Pathway A begins with the dative oxonium complex between the alcohol and borane Lewis acid (Figure 46), which dissociates into the respective carbocation. This carbocation is reduced by the silane to form the hydrocarbon product, silyl alcohol, and regenerated catalyst. Pathway B is similar to carbonyl and imine reduction pathways, initially forming the silyl-borane frustrated pair from which the silyl group is transferred to the alcohol to form a silyloxonium-hydriodoborate complex. Silyl alcohol disengagement generates the transient carbocation, energetically reclaimed by hydride transfer via hydridoborate to the stable hydrocarbon product. Alcohols devoid of electron donating substituents also interact with the silyl-borane pair to form an oxonium ion; however, at this point dehydro-condensation forms the silyl ether, consuming one equivalent of silane (Figure 46). Exhaustive reduction may occur in the presence of excess silane as the silyl ether attacks the silyl substituent from the silyl-borane adduct to form a second oxonium ion, reduced by hydridoborate (Figure 47). Silyl transfer from the silyl-borane adduct to the silyl ether is rate determining due to steric concerns in the coordination, rectifying the near-exclusive preference for primary alcohol reduction.

15. Conclusions

The tris(pentafluorophenyl)borane-silane Frustrated Lewis pair has been demonstrated in its broad range of reductive applications across a multitude of functional groups including aldehydes and ketones [54], imines [61], amides [33], nitriles [49], olefins [5], ethers [27], and carboxylic acid derivatives [29] to be an invaluable alternative to harsh metallic conditions or its boron trihalide alternatives.
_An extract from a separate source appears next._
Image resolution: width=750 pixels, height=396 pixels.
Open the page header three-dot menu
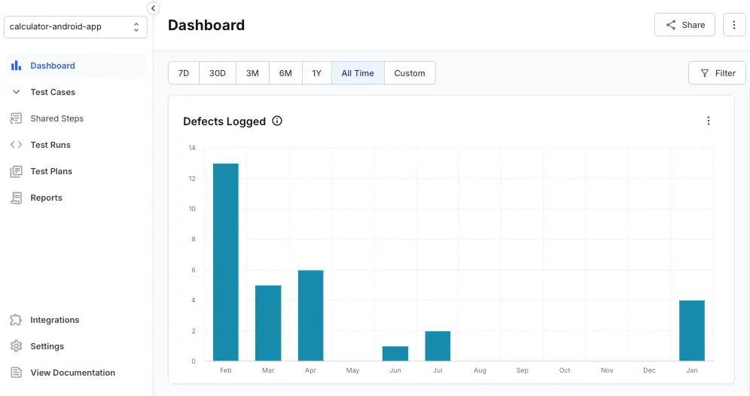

Its catalytic proficiency under mild aqueous conditions has rendered its utilization irresistible and led to its burgeoning demand as a potent catalyst uniting organic and inorganic spheres. The strained nature of the silyl-borane hydride bridging system has enabled its wide breadth of exploitation as strategic manipulation of silyl or reagent substituents permits stereoselectivity. This is exemplified in asymmetric induction reliant on sigma-pi chelation of alkynyl systems [55], manipulation of stereochemistry dependent on steric hindrance about the silane [56], as well as anti-addition across olefins [5]. Regiochemical control has been exhibited in preferential placement of the silylium species at the terminal carbon of olefins [5], reduction of the terminal carbon concurrent with hydrosilylation of the internal carbon in the deoxygenation of 1,2 diols [40], as well as the preferential addition to the beta carbon of internal ynamides [50]. Further, tris(pentafluorophenyl)borane silane catalysts may bear promising applications in synthetic pathways requiring functional group selectivity, perhaps eliminating the need for cumbersome protection-deprotection steps, as exhibited in the exclusive reduction of the olefin within conjugated esters and amides [47] and the reduction of nitriles in the presence of nitro, halogen, and olefin groups [49]. The extent of the reaction towards full deoxygenation may be halted at the preliminary silyl ether with intentional addition of one molar equivalent of silane [22,30] due to the stoichiometric nature of the reduction. Incumbent to the findings presented in this review are continued pursuit of optimal conditions for reductions yet to proceed in high yields such as aliphatic amides [52]. We propose continued development of the tris(pentafluorophenyl)borane catalyst will rely on the selection of appropriate silane in regards to its stereoelectronic characteristics to achieve efficient reduction with stereo-, regio-, and functional selectivity.